We were promptly brought to the president’s office where we sat in counsel with him and his wife for a solid 15 minutes. He explained that while there is no error in wanting to commune with the Lord while not participating in the ordinances that it would not be conducive to maintaining a “house of order” to allow throngs of ponderers to the celestial room without them having performed some work first. He went on to describe, with obvious guidance of the Spirit, that while this desire was in no way wrong, we were not living up to our privileges by not participating in the ordinances. That there is a power that comes as we serve in that capacity that enacts the Holy Ghost and the power of revelation in an unparalleled way.

As the president spoke, I received an impression. A reminder of a previous impression.

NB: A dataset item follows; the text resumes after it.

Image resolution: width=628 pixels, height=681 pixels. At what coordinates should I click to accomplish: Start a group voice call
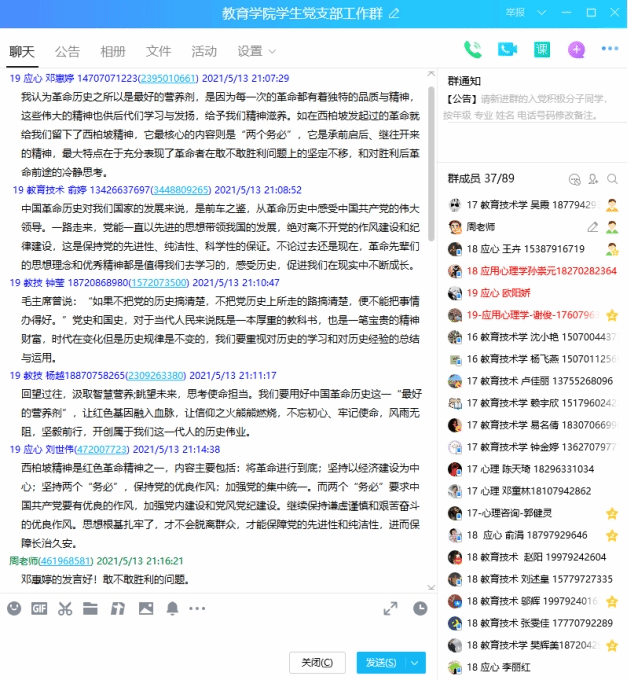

Before we left the house, my husband and I had discussed our temple attendance and decided that we would just go to sit and ponder a short while. But I had received the impression then that we needed to participate in an ordinance. I asked my husband multiple times if he was sure he didn’t want to do work, and he replied the same each time. So I didn’t mention that I felt contrary. I aimed to support him in what he felt he needed and wanted. And in doing so, I prioritized him above even God.

I was instantaneously disappointed in myself. I strive to be worthy of the Spirit and his guidance – and I was worthy of it! But I failed to follow through on his instructions, and that is as good as not having the gift of the Spirit at all.

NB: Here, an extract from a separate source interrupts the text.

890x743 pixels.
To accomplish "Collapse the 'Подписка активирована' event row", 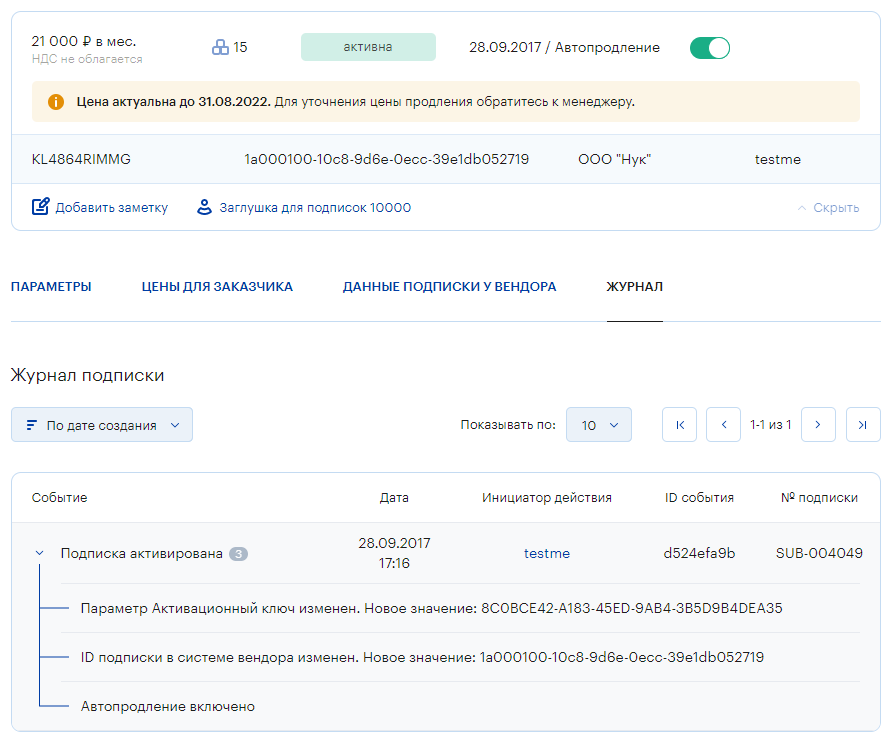I will click(x=39, y=553).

Sheepishly, I listened until the president finished his dialogue. I could have sunk into the floor. We had been thinking so selfishly, acting so immaturely. We should just be told to be on our way. It’s what we deserved.

But in his Christlike kindness, the temple president and his wife proceeded to teach us an incredible lesson.

They implored us to stay.

They offered to move us to the front of an initiatory group, or into a quick sealing session to accommodate our returning home soon to our children.

When we explained we hadn’t brought the proper clothing – not anticipating doing work – they didn’t even bat an eye as they offered to pay for our rental clothing.

The president and his wife escorted us personally up to a sealing room where we were blessed to participate in binding husbands and wives, children and parents, and where our own covenants seemed rejuvenated and powerfully enacted upon us again.

Our minds were pressed with the importance of the lessons this experience was teaching us.

  1. Christ first attends to our spiritual need, and then the physical – even when we only ask healing for the needs we see and feel ourselves.

We were undeserving of these blessings – of this complete forgiveness of our shortsightedness, pride and complete lack of consideration for anyone other than ourselves. Granted, our intentions had been good – to commune with the Lord in His house could not be wrong. But we fell short of understanding the invitation to do so and the sway it could truly have on our hearts and minds if we let it.

But that’s how the Savior works.

During His mortal ministry, Jesus had many afflicted souls come unto Him, asking for relief and healing. But how He responded to these is so revealing of His understanding.

First – Christ forgave them. This was what they were really, unknowingly seeking and He knew it. He met their spiritual need for sanctification and cleansing first.

And then – Christ healed them. Not because their being physically whole was essential to their salvation, which was His main priority, but because he loved them, completely.

This day in the temple, I felt like the blind man. I had come to the Savior, with good intent, to be healed of the infirmities I could see and feel. But He knew better. There were spiritual deficiencies that first needed instruction and correction – and then, in his Supreme Goodness and everlasting mercy, He proceeded to heal me. Despite how undeserving I had been in this instant. He took me completely as I was and made me more than even I expected.

2. The Lord requires we give something of ourselves, and then He gives us everything.

The Lord is the most absolutely gracious and generous being in all of existence. But that being said, He does not give something for nothing, ever. Even when he visited Nazareth with the intention of teaching and healing those who had been childhood friends and neighbors, “He did not many mighty works there because of their unbelief” (Matthew 13: 58).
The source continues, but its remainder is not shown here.